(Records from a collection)
______________________________

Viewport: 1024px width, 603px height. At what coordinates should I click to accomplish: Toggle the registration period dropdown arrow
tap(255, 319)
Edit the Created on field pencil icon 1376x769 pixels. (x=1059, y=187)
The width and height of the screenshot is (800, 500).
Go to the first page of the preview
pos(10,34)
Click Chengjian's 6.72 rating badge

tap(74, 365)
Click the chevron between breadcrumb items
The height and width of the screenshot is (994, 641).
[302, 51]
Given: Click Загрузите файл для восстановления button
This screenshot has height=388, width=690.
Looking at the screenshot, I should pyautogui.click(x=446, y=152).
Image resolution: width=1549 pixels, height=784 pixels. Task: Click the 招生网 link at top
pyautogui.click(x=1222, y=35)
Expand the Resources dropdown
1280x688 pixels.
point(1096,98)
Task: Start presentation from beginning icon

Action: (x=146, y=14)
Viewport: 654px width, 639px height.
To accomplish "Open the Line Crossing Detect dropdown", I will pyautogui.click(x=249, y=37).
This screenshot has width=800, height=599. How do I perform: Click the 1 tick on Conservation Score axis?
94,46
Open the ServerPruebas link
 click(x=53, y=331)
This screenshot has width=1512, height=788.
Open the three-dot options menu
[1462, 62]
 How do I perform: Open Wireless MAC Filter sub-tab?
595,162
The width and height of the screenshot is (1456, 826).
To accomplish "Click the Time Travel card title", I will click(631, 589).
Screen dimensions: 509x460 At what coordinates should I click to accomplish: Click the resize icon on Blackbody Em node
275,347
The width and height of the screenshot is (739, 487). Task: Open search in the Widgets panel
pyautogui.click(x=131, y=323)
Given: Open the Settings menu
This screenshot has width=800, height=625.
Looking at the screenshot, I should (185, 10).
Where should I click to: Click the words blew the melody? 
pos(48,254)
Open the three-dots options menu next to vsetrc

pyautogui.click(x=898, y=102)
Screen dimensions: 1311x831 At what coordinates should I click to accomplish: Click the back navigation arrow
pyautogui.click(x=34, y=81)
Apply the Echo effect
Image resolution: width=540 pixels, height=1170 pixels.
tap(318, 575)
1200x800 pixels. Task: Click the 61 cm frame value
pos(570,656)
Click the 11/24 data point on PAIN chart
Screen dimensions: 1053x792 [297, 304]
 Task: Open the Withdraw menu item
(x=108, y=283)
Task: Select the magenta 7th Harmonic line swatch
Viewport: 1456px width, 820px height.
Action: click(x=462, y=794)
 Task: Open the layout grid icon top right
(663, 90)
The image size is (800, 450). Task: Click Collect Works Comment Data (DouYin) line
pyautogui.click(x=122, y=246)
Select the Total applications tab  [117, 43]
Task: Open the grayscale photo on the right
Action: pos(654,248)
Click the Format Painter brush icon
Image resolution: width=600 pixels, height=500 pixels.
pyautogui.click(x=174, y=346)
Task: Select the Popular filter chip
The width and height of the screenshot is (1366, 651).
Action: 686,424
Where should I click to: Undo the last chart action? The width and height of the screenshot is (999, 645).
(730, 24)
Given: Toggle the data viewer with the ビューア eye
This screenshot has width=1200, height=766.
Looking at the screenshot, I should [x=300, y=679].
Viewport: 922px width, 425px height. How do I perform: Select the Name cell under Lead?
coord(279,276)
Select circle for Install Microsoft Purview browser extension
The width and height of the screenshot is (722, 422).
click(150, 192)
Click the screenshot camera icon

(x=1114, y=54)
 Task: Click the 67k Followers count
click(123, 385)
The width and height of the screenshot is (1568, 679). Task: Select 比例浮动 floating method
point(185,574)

______________________________

Quote every entry exactly.

Exercise response>
Viewport: 1024px width, 603px height. At what coordinates should I click to accomplish: Toggle the registration period dropdown arrow
tap(255, 319)
Edit the Created on field pencil icon 1376x769 pixels. (x=1059, y=187)
The width and height of the screenshot is (800, 500).
Go to the first page of the preview
pos(10,34)
Click Chengjian's 6.72 rating badge

tap(74, 365)
Click the chevron between breadcrumb items
The height and width of the screenshot is (994, 641).
[302, 51]
Given: Click Загрузите файл для восстановления button
This screenshot has height=388, width=690.
Looking at the screenshot, I should pyautogui.click(x=446, y=152).
Image resolution: width=1549 pixels, height=784 pixels. Task: Click the 招生网 link at top
pyautogui.click(x=1222, y=35)
Expand the Resources dropdown
1280x688 pixels.
point(1096,98)
Task: Start presentation from beginning icon

Action: (x=146, y=14)
Viewport: 654px width, 639px height.
To accomplish "Open the Line Crossing Detect dropdown", I will pyautogui.click(x=249, y=37).
This screenshot has width=800, height=599. How do I perform: Click the 1 tick on Conservation Score axis?
94,46
Open the ServerPruebas link
 click(x=53, y=331)
This screenshot has width=1512, height=788.
Open the three-dot options menu
[1462, 62]
 How do I perform: Open Wireless MAC Filter sub-tab?
595,162
The width and height of the screenshot is (1456, 826).
To accomplish "Click the Time Travel card title", I will click(631, 589).
Screen dimensions: 509x460 At what coordinates should I click to accomplish: Click the resize icon on Blackbody Em node
275,347
The width and height of the screenshot is (739, 487). Task: Open search in the Widgets panel
pyautogui.click(x=131, y=323)
Given: Open the Settings menu
This screenshot has width=800, height=625.
Looking at the screenshot, I should (185, 10).
Where should I click to: Click the words blew the melody? 
pos(48,254)
Open the three-dots options menu next to vsetrc

pyautogui.click(x=898, y=102)
Screen dimensions: 1311x831 At what coordinates should I click to accomplish: Click the back navigation arrow
pyautogui.click(x=34, y=81)
Apply the Echo effect
Image resolution: width=540 pixels, height=1170 pixels.
tap(318, 575)
1200x800 pixels. Task: Click the 61 cm frame value
pos(570,656)
Click the 11/24 data point on PAIN chart
Screen dimensions: 1053x792 [297, 304]
 Task: Open the Withdraw menu item
(x=108, y=283)
Task: Select the magenta 7th Harmonic line swatch
Viewport: 1456px width, 820px height.
Action: click(x=462, y=794)
 Task: Open the layout grid icon top right
(663, 90)
The image size is (800, 450). Task: Click Collect Works Comment Data (DouYin) line
pyautogui.click(x=122, y=246)
Select the Total applications tab  [117, 43]
Task: Open the grayscale photo on the right
Action: pos(654,248)
Click the Format Painter brush icon
Image resolution: width=600 pixels, height=500 pixels.
pyautogui.click(x=174, y=346)
Task: Select the Popular filter chip
The width and height of the screenshot is (1366, 651).
Action: 686,424
Where should I click to: Undo the last chart action? The width and height of the screenshot is (999, 645).
(730, 24)
Given: Toggle the data viewer with the ビューア eye
This screenshot has width=1200, height=766.
Looking at the screenshot, I should [x=300, y=679].
Viewport: 922px width, 425px height. How do I perform: Select the Name cell under Lead?
coord(279,276)
Select circle for Install Microsoft Purview browser extension
The width and height of the screenshot is (722, 422).
click(150, 192)
Click the screenshot camera icon

(x=1114, y=54)
 Task: Click the 67k Followers count
click(123, 385)
The width and height of the screenshot is (1568, 679). Task: Select 比例浮动 floating method
point(185,574)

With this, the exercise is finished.